Work order> Give the number of lines in the data that contain "agent", and nothing more.

Given entries>
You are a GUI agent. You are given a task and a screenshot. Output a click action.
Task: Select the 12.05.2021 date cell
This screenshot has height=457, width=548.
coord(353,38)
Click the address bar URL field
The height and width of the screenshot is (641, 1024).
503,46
...
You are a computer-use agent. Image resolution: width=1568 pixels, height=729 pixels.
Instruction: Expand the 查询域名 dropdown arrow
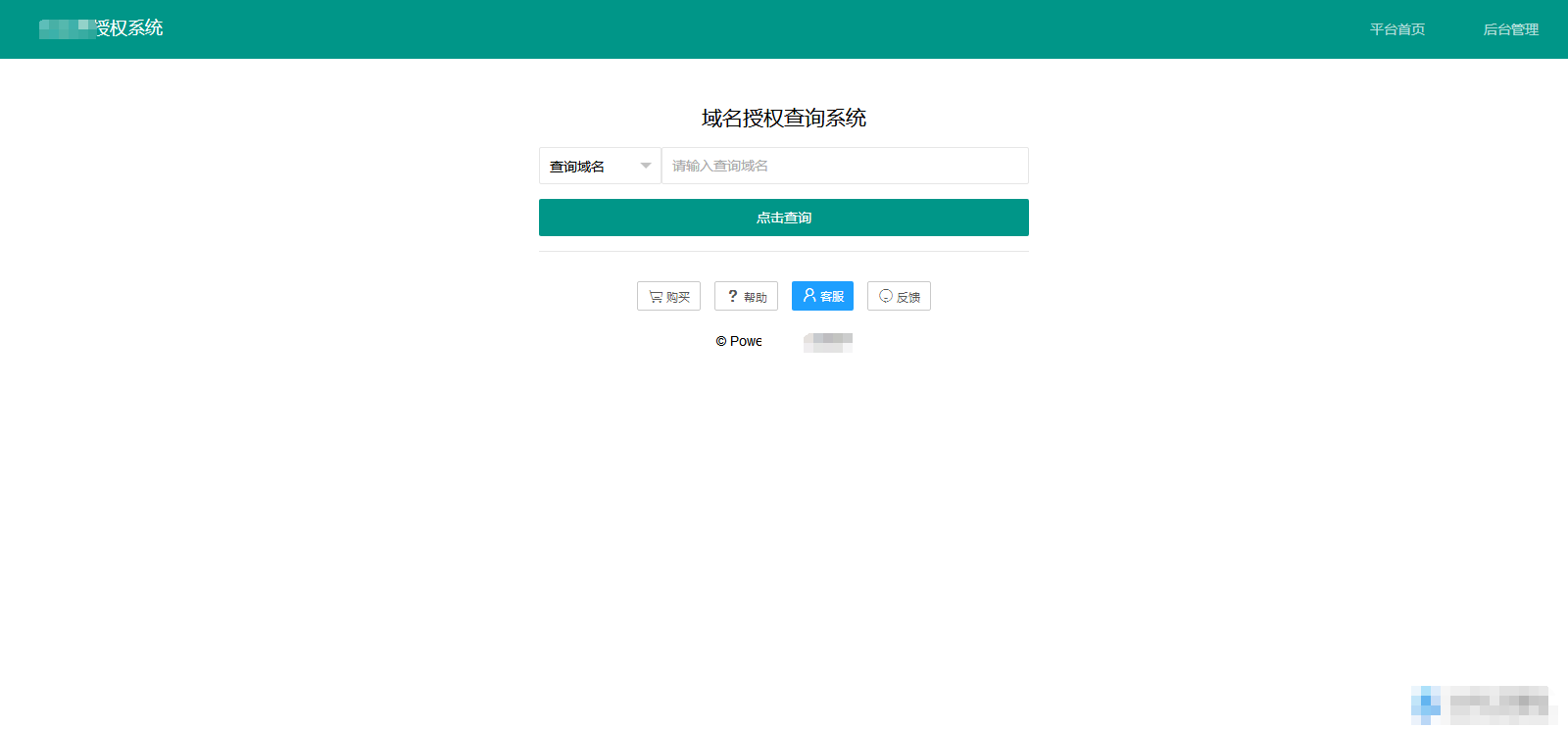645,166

Response to this task> 2